- Texto do documento -
___

Chove. Chove e chove em Torres. Sem ventania.
Primeiro Dai Sijie, depois vou me derramar nas ponderações sobre
Jean-Christophe. de Romain Rolland.

“Durante todo o mês de setembro, depois do roubo bem-sucedido, fomos tentados, invadidos, conquistados pelo mistério do mundo exterior, sobretudo o da mulher, do amor, do sexo, que os escritores ocidentais nos revelavam, dia após dia, página após página, livro após livro. Não apenas Quatro-Olhos havia partido sem ousar nos denunciar, mas ainda, por sorte, o chefe da nossa aldeia tinha-se ausentado para participar de um congresso dos comunistas do distrito, em Yong Jing. Aproveitando-nos da vacância do poder político e da discreta e momentânea anarquia reinante, recusamo-nos a trabalhar nos campos, coisa que em nada afetou os aldeões, ex-cultivadores de ópio constituídos guardas de nossas almas. Desse modo pude dedicar-me aos autores ocidentais, por trás da porta mais que nunca trancada – e, com a frivolidade e seriedade de meus dezenove anos, encantei-me de Flaubert, Gogol, Melville e até de Romain Rolland.

___

- Problema a resolver -
Liste os escritores que, na citação do texto acima, são apontados como aqueles que encantaram quem narra.

- Registros de dados -
___

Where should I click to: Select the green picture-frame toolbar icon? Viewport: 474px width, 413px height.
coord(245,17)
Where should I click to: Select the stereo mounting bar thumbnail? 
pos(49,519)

___

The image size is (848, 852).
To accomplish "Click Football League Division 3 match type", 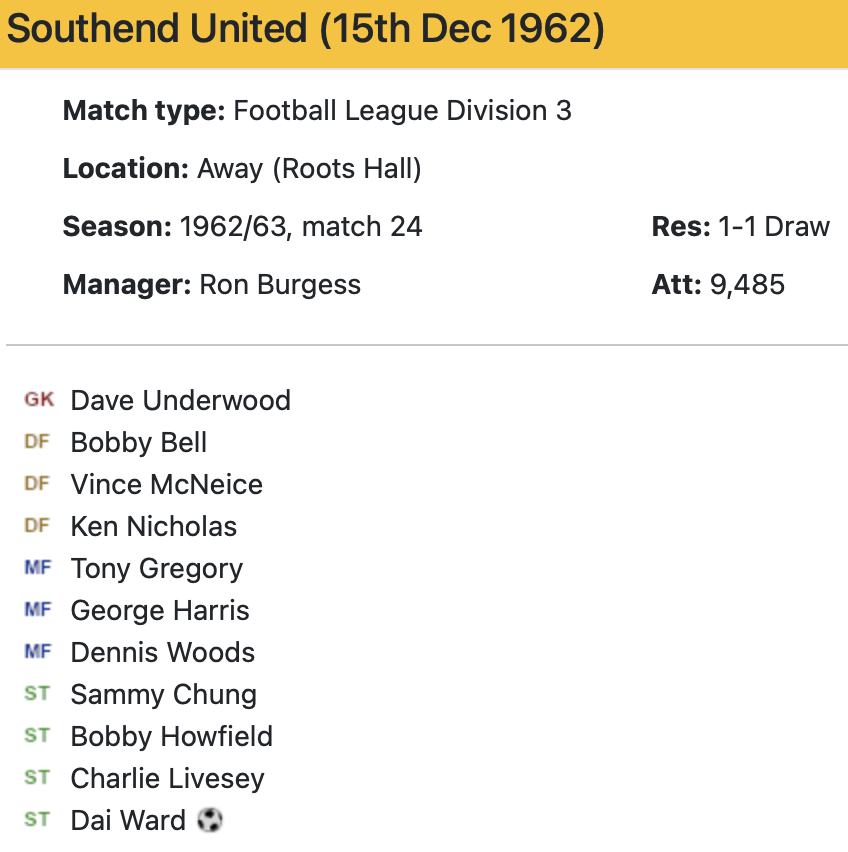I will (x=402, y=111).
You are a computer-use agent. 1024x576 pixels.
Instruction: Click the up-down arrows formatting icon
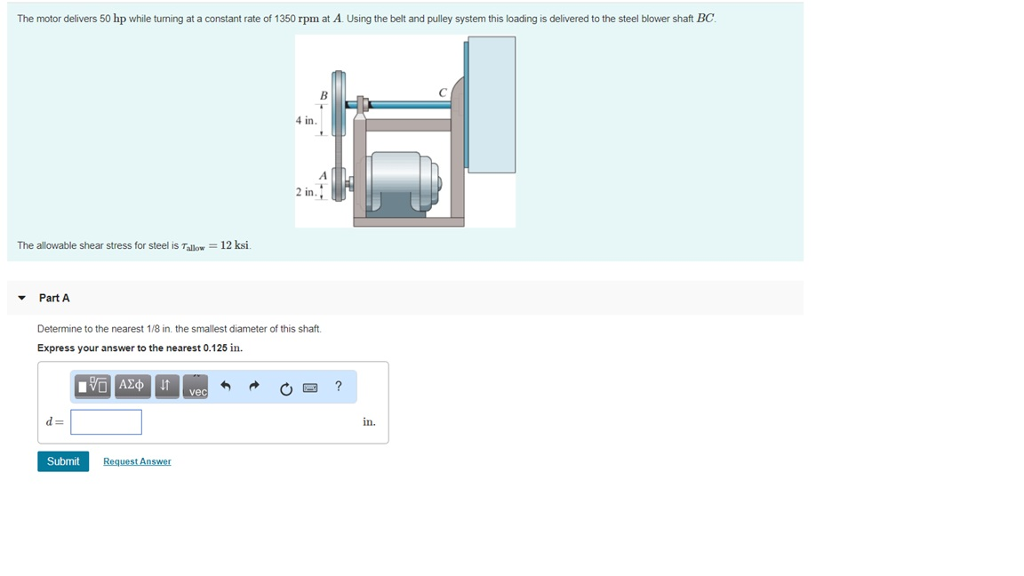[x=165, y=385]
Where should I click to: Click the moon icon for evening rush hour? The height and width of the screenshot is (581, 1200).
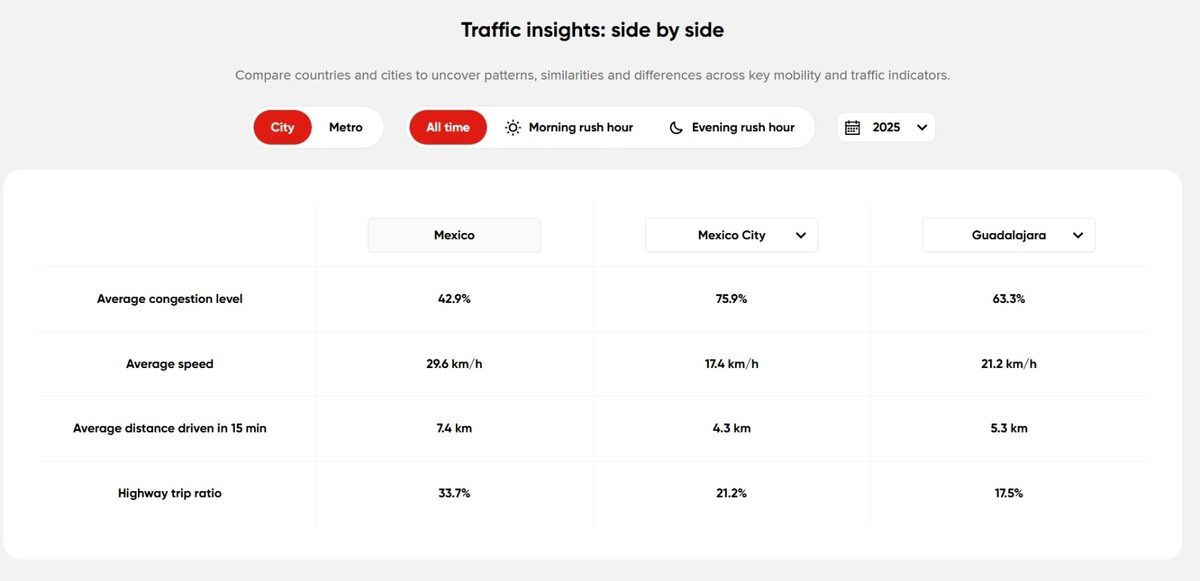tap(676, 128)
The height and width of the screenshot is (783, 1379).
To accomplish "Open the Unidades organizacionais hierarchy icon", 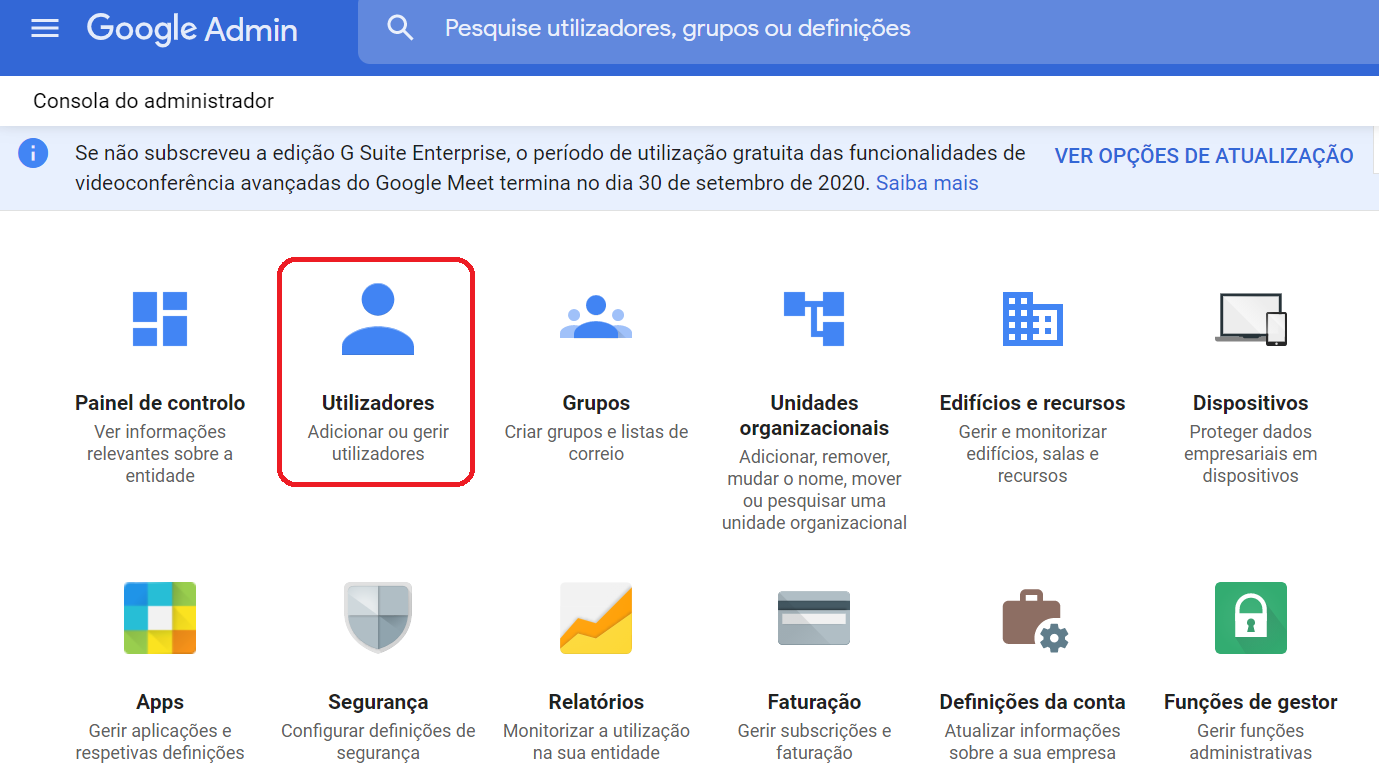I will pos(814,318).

___

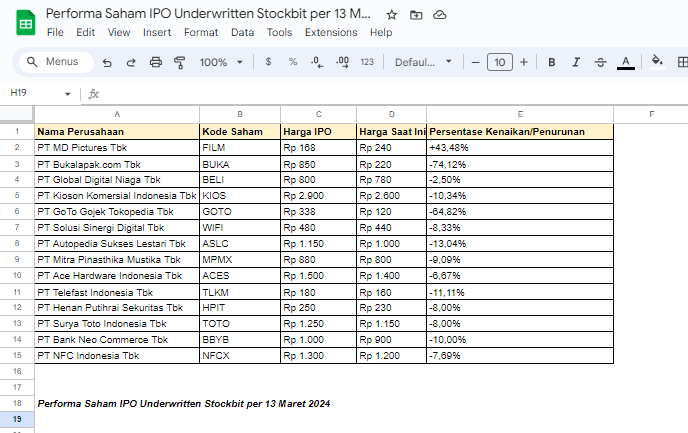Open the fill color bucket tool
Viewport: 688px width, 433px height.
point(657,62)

___

- Resposta completa -
Flaubert, Gogol, Melville e Romain Rolland.